Germany wouldn't have the strength to take on both the Poles (and Soviet forces still stuck in Poland) and the French simultaneously.

Trying to annex Prussia (again) means ceding the Rhineland to France and I don't see that as very likely.

@Olefin: Any French evacuation of their Berlin enclave is going to be incredibly difficult in the midst of a modern shooting war. I can't think of any recent precedent for such an evacuation, really. Will NATO and the WTO consent to a cease fire in order to allow the French to withdraw? Perhaps, but since doing so would open a corridor from Berlin to the west, such a cease fire could benefit NATO much more than the WTO, so I don't see the Soviets agreeing.

I think a more likely outcome is one side or the other "impounding" the French forces in Berlin with the understanding that they would be repatriated as soon as possible. The French wouldn't really be in a position to demur. I suppose they could fight back, but it would be futile. Would the French government order a last stand, or agree to the arrangement? I tend to conclude the latter.

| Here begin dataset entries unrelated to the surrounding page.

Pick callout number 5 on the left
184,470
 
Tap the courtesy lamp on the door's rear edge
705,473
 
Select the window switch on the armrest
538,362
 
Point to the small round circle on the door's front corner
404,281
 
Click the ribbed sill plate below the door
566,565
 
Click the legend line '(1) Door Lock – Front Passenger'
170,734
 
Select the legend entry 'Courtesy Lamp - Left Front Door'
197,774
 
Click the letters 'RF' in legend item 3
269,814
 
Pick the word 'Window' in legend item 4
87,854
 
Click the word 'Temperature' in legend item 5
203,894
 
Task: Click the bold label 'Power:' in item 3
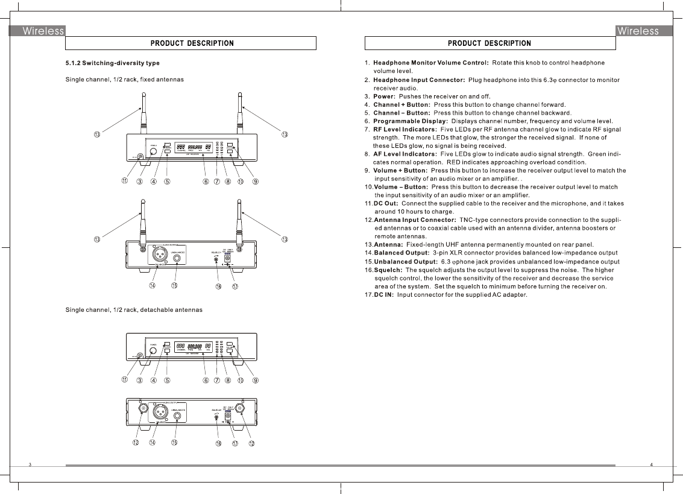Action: (x=384, y=97)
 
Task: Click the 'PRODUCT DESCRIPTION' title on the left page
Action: (x=192, y=43)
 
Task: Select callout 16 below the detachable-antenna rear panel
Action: (x=218, y=444)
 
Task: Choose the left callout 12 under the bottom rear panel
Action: (x=136, y=443)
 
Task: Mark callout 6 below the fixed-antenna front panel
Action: (x=206, y=182)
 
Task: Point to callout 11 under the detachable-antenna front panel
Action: (x=125, y=380)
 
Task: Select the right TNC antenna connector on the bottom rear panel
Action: (x=240, y=408)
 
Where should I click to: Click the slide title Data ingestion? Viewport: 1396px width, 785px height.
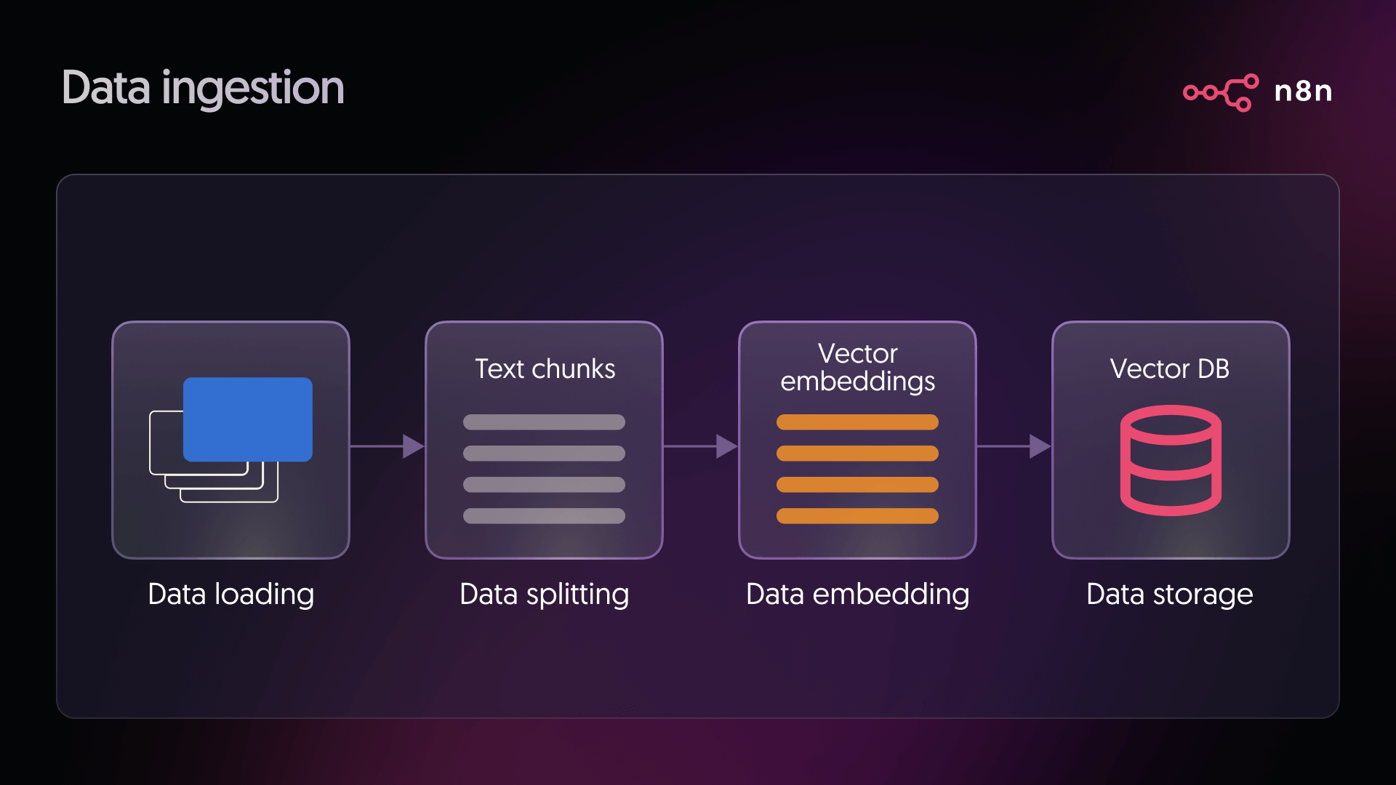coord(203,88)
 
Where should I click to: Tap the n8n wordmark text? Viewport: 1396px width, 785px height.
coord(1303,92)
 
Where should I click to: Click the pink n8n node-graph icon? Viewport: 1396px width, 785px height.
coord(1221,92)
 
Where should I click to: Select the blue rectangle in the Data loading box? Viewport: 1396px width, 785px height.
coord(247,419)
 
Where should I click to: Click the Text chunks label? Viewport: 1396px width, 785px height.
coord(545,369)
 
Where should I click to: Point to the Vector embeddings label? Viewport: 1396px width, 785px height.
coord(857,367)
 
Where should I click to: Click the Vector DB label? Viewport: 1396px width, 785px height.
coord(1169,369)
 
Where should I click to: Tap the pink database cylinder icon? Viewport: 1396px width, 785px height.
coord(1171,460)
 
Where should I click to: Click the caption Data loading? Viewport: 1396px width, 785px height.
coord(230,595)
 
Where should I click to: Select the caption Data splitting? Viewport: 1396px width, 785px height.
coord(544,595)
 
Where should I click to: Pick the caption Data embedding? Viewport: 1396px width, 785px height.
coord(857,595)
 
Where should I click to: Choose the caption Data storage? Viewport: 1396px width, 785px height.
coord(1169,595)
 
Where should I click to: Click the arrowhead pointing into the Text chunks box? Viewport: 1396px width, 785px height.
coord(413,446)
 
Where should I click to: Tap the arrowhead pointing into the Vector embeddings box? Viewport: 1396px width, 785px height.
coord(726,446)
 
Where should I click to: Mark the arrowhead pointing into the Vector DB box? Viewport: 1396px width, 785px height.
coord(1040,446)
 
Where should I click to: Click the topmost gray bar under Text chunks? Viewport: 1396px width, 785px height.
coord(544,422)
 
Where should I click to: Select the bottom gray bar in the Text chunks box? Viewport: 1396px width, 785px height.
coord(544,516)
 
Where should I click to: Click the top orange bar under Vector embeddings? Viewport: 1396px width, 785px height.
coord(857,422)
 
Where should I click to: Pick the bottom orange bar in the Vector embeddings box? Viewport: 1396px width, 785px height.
coord(857,516)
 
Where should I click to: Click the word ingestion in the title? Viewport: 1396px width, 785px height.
coord(253,88)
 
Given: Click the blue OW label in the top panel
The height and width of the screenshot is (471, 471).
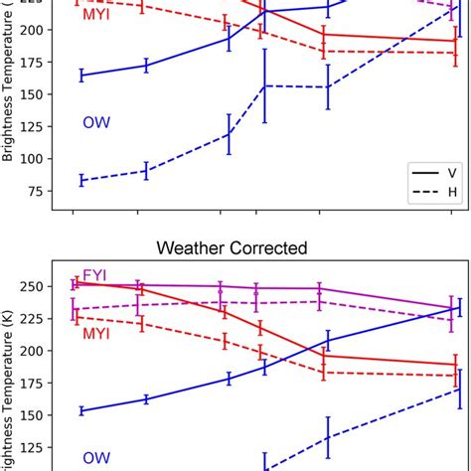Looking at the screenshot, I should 95,122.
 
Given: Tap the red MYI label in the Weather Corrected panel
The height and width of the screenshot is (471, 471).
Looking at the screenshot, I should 96,334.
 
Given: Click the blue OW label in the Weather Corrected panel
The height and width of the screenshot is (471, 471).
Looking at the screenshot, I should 95,457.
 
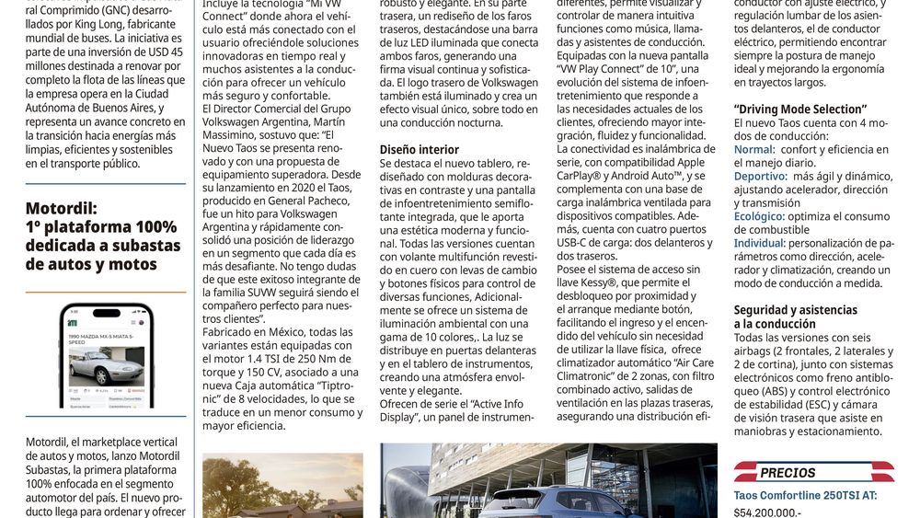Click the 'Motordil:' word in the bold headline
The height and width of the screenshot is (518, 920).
pos(62,208)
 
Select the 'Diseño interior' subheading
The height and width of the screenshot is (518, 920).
pos(419,149)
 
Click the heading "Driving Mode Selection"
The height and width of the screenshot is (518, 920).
pos(800,109)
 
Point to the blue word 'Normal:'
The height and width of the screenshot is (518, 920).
pos(754,149)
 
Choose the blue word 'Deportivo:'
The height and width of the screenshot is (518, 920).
pos(760,176)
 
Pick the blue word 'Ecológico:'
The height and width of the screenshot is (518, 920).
pos(761,216)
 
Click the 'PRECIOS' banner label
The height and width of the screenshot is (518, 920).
pos(788,473)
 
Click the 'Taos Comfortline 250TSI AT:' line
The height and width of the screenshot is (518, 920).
pos(805,494)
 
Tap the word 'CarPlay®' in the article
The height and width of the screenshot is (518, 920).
pos(581,175)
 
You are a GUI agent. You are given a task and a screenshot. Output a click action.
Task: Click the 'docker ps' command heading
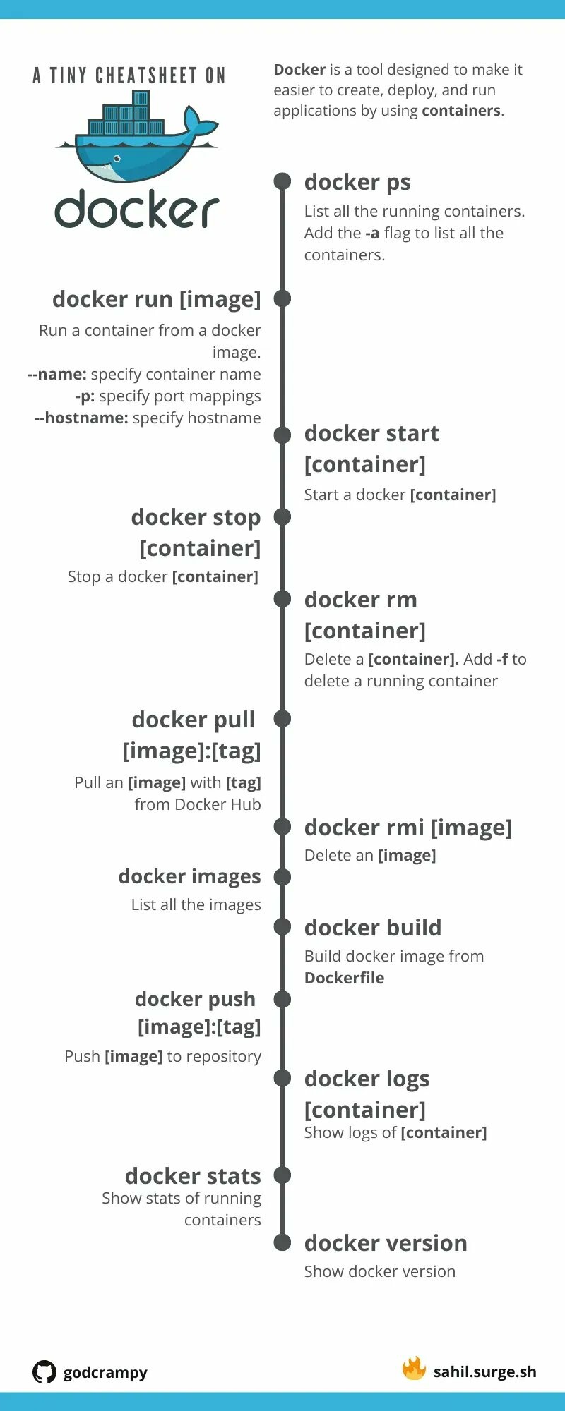(x=357, y=183)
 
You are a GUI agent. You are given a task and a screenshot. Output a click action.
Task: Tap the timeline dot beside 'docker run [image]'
(x=282, y=298)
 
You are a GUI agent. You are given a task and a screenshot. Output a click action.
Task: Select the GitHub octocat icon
(x=44, y=1372)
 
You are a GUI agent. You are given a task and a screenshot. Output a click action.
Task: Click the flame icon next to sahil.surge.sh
(x=414, y=1369)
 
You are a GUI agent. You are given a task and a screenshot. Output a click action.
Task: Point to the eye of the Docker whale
(x=117, y=159)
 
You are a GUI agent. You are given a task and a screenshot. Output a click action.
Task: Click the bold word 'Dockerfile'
(x=345, y=978)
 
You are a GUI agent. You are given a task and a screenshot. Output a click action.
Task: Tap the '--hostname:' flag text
(x=81, y=418)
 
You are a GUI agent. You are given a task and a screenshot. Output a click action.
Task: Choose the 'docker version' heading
(x=386, y=1243)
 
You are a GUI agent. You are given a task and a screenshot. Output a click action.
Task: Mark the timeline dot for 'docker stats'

If NATO does the impounding, it insults French pride and gives France yet another reason to turn on the alliance. If the Soviets do it, it creates a pretty cool adventure/campaign scenario, giving French PCs a "Going Home" scenario of their own. Either way, it opens the door for some French military vehicles showing up in the service of NATO and/or the WTO in eastern Germany/Poland for years to come.